それ、ほんとう? ・・年長の役割(異年齢クラス)

何だか変だな・・・と思っていたところ、今回のハンガリー研修に参加していた方たちと話していてやっと分かったことが一つあった。

日本の多くの園では、異年齢の最大のメリット=年長が年少の面倒を見る(つまり、お兄さん、お姉さんとしてしっかりと育つ)と考えられているらしい、ということ。

うーん、なるほど。日本らしいというのか、何というのか・・・。

確かに、年上の子たちは小さい子たちを手伝うことができる。すでにできていることがたくさんあるから。

でも、年が上でも、まだまだたくさんのことを身に付けなければいけないし、できないことはたくさんある。その子自身が、まだまだ大人からの援助を必要としていることもたくさんあるし、丁寧に見守ってほしいこともある。

5歳はまだ5年しか生きていない。まだまだ、小さい子どもだ。小さな子ども扱いしましょうという意味ではなく、本来大人がするような役割を課す前に、子どもらしく対応してあげなければいけないことの方が多いということだ。

小さい子のことを手伝うことで自信を持つ場面ももちろんあるけれど、それ以上に、自分自身のことをきちんと行い、できるようになることで自信を感じられるようになることがまず先だ。

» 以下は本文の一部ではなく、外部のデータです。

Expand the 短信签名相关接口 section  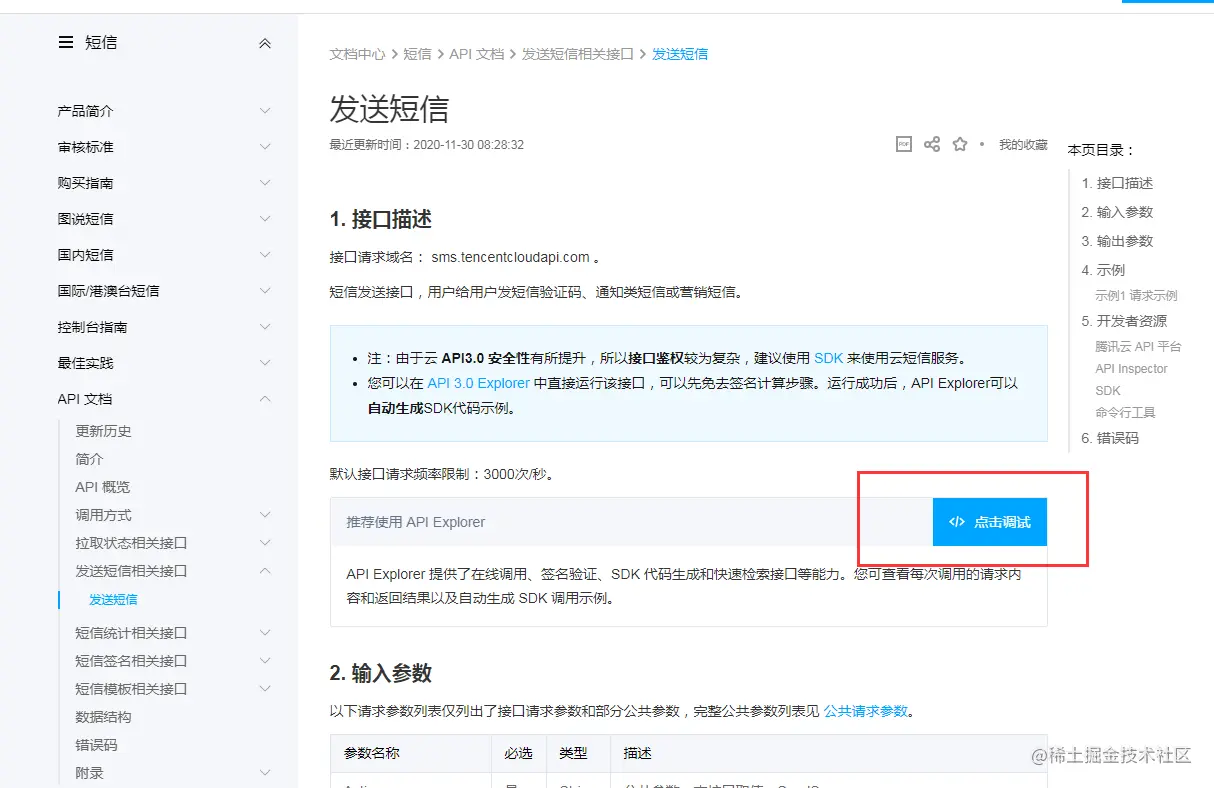[x=128, y=660]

それに、「年長だから」できるようになるわけではなく、「年少だから」できないわけでもなく、一人ひとり、できることもできないこともそれぞれ発達によってさまざまなはず。

異年齢クラスの一番のメリットは「年齢ではなく、子どもを発達で見ることができる」点にある。

日本で異年齢クラスをしっかりと運営できる保育士はまだまだ多くはない。年齢差のある中で、一人ひとりの発達と各年齢の特徴と課題をしっかりと把握しながら保育室環境を整え、クラスの活動計画を立てていく・・・これにはとても力がいる。

でも、とっても上手に異年齢クラスを運営し、それぞれの年齢の子どもたちの発達を保障できている園もいくつかある。

「とっても上手に異年齢クラスを運営できている」とはどういう姿なのか、またそのうちにまとめてみますね。